### WHAT IS ASKED
1. In the character notes, write out the passage starting with "Lafeu is an" and going on through "manner is absurd.".
2. According to the character notes, who is the first to see through Parolles' schemes?

In his prime, the king was a valiant warrior and a staunch friend of Bertram’s father. He is utterly charmed by Helena, and he is grateful for the cure that she administers to him, all of which makes his outrage even greater when Bertram refuses to accept Helena as a bride. He exerts his royal authority to force the marriage, and in Shakespeare’s scheme of things in the play, he seems to be right in doing so.

Countess of Rousillon

Bertram’s mother fully sympathizes with Helena in her state of lovelorn agony, and she goes so far as to say that she will disown her son as a result of his rejection of her adopted daughter.” She does what she can to make things “end well.”

Lafeu

Lafeu is an elderly friend of the countess and her family. His role is that of adviser and mollifier. He is the first to see through Parolles’ schemes, and it is his daughter whose planned marriage to Bertram (before Helena is “resurrected” at the end of the play) will signal a return to good order.

Parolles

Lafeu sums up the character of Parolles when he says, “The soul of this man is his clothes.” Parolles is the tempter of Bertram as a “prodigal son, and in the end, Parolles is seen as such and rejected.

Clown (Tanache)

The countess’ servant offers comic reflections about several characters in the play, most pointedly about Parolles. His mouth is lewd, and his manner is absurd.

### PROVIDED INFORMATION
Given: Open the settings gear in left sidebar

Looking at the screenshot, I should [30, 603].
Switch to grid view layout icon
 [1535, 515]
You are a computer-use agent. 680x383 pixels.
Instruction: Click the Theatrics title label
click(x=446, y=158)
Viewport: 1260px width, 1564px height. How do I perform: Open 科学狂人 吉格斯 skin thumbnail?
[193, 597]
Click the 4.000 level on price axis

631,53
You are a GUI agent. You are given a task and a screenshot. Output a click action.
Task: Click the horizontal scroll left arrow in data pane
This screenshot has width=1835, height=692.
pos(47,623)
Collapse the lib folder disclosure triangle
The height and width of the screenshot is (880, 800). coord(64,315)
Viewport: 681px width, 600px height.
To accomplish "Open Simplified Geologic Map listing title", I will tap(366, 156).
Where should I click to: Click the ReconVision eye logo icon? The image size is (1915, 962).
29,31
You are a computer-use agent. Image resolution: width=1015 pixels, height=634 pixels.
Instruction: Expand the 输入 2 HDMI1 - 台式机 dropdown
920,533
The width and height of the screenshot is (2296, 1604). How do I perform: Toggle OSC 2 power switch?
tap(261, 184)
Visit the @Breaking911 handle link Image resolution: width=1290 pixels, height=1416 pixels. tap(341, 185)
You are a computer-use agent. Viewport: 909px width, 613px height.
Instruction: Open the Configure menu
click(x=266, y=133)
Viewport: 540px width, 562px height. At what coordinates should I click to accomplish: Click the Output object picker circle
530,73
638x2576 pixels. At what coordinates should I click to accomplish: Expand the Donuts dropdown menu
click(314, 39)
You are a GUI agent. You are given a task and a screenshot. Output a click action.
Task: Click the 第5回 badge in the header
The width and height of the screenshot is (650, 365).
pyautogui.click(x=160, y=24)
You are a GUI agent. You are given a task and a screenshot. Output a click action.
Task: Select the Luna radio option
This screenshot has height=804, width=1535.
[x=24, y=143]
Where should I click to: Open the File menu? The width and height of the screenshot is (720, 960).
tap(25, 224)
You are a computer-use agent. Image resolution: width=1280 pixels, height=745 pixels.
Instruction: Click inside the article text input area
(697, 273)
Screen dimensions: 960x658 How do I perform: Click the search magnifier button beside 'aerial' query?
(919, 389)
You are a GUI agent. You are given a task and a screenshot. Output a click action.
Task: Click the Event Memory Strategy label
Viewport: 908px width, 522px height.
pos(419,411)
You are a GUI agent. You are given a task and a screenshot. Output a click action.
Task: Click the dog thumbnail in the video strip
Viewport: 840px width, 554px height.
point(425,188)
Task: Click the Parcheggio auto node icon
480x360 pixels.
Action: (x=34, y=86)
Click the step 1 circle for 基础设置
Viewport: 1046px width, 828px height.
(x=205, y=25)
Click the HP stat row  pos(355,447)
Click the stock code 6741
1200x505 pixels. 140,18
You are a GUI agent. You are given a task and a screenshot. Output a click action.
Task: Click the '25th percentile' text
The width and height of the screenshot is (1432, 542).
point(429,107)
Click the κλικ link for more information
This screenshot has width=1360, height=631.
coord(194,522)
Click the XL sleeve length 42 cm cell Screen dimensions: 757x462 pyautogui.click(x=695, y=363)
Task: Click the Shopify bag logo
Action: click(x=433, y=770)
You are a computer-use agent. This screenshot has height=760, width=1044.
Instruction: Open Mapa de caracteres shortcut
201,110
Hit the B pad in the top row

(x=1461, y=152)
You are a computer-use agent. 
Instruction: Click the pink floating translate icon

### ANSWERS PER TASK
1.
Lafeu is an elderly friend of the countess and her family. His role is that of adviser and mollifier. He is the first to see through Parolles’ schemes, and it is his daughter whose planned marriage to Bertram (before Helena is “resurrected” at the end of the play) will signal a return to good order.

Parolles

Lafeu sums up the character of Parolles when he says, “The soul of this man is his clothes.” Parolles is the tempter of Bertram as a “prodigal son, and in the end, Parolles is seen as such and rejected.

Clown (Tanache)

The countess’ servant offers comic reflections about several characters in the play, most pointedly about Parolles. His mouth is lewd, and his manner is absurd.

2. Lafeu